**RECORDS**:
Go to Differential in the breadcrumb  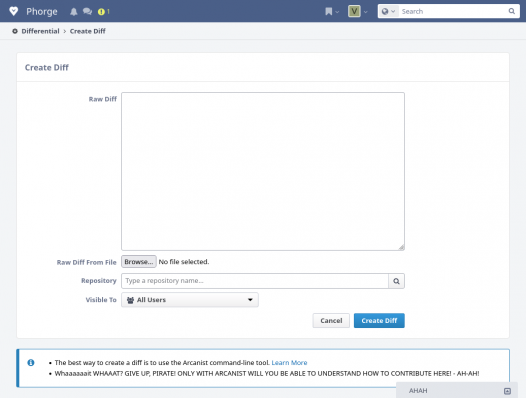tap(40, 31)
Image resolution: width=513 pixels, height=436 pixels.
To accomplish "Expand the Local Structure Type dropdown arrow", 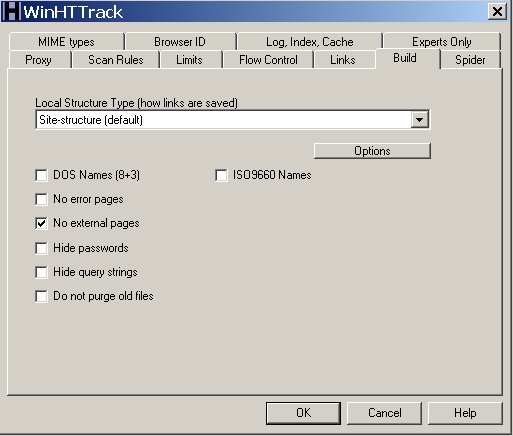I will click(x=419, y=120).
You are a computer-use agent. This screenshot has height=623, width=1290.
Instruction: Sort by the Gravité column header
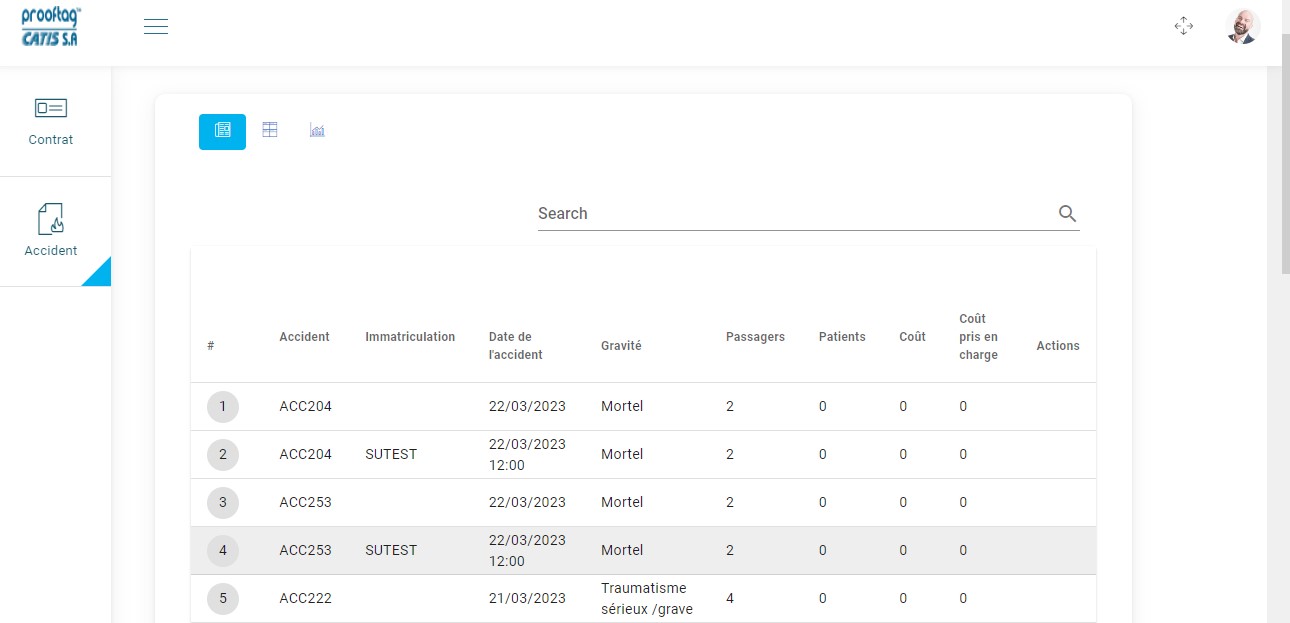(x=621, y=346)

--

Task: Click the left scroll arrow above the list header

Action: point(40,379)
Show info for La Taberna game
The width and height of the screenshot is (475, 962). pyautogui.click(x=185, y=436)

--

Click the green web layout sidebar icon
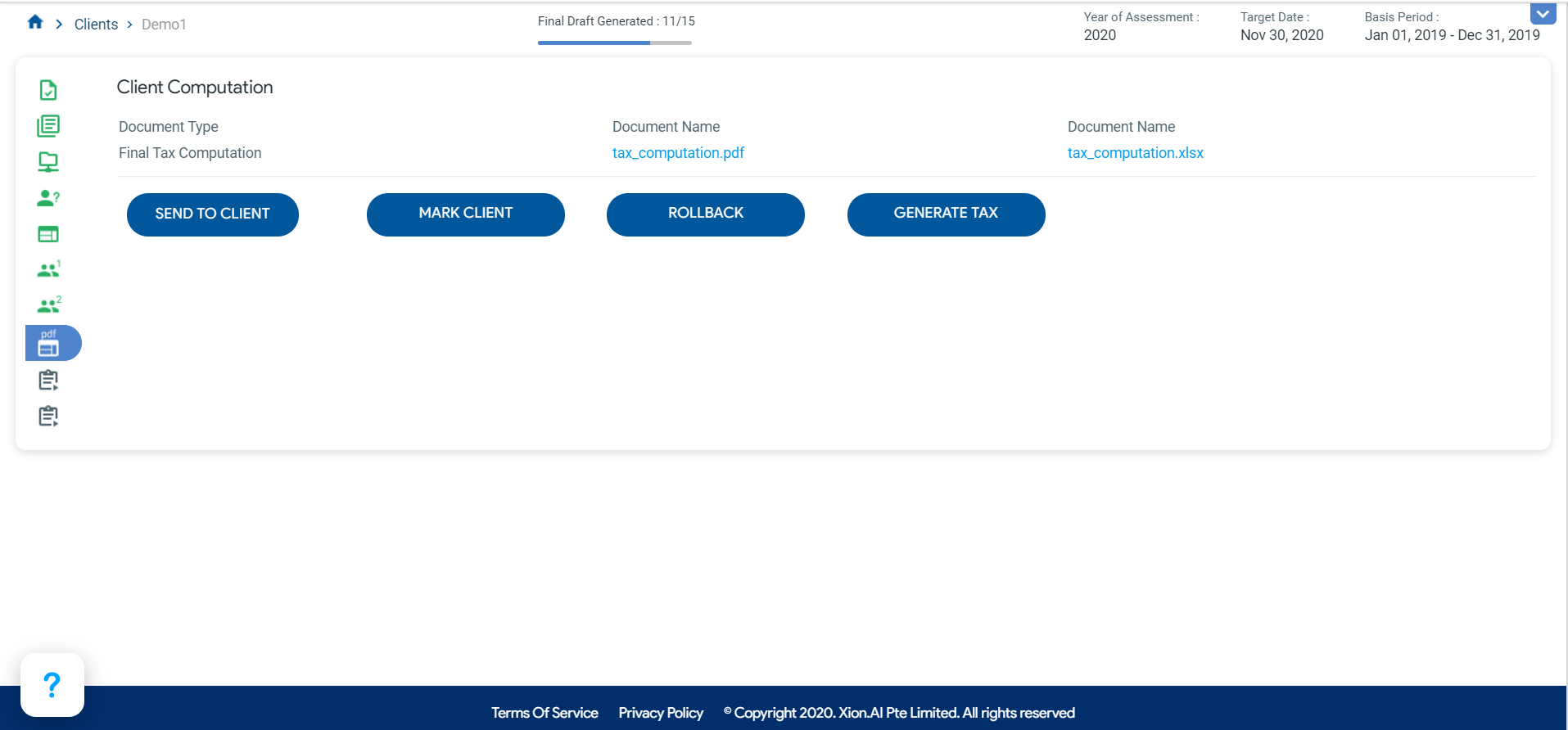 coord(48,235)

**TASK TO COMPLETE**:
Transcribe the material without changes, from the line with "Task: Click the" to the line with "The width and".

**EXPECTED ANSWER**:
Task: Click the left scroll arrow above the list header

Action: point(40,379)
Show info for La Taberna game
The width and height of the screenshot is (475, 962). pyautogui.click(x=185, y=436)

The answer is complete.